[[ RECORD SET, beginning ]]

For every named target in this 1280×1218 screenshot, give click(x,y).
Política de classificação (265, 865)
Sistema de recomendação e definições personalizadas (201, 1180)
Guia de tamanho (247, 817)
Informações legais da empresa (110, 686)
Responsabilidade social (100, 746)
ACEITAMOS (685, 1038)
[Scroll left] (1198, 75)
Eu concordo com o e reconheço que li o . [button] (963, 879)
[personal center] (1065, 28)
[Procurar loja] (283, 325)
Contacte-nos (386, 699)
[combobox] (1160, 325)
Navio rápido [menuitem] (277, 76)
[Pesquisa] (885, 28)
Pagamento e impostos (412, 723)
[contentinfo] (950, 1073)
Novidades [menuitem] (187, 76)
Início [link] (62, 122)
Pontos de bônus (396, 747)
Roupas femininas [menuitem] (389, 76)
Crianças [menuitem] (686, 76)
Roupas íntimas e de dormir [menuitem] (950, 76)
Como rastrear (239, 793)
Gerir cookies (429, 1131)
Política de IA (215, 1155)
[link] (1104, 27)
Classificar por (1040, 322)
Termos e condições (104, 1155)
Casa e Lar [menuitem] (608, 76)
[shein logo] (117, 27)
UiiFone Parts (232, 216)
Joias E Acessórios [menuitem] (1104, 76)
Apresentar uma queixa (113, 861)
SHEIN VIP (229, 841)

[[ RECORD SET, end ]]

# WORK REQUEST:
When the word "Política" occurs in a line above, list that line.

# TASK OUTPUT:
Política de classificação (265, 865)
Política de IA (215, 1155)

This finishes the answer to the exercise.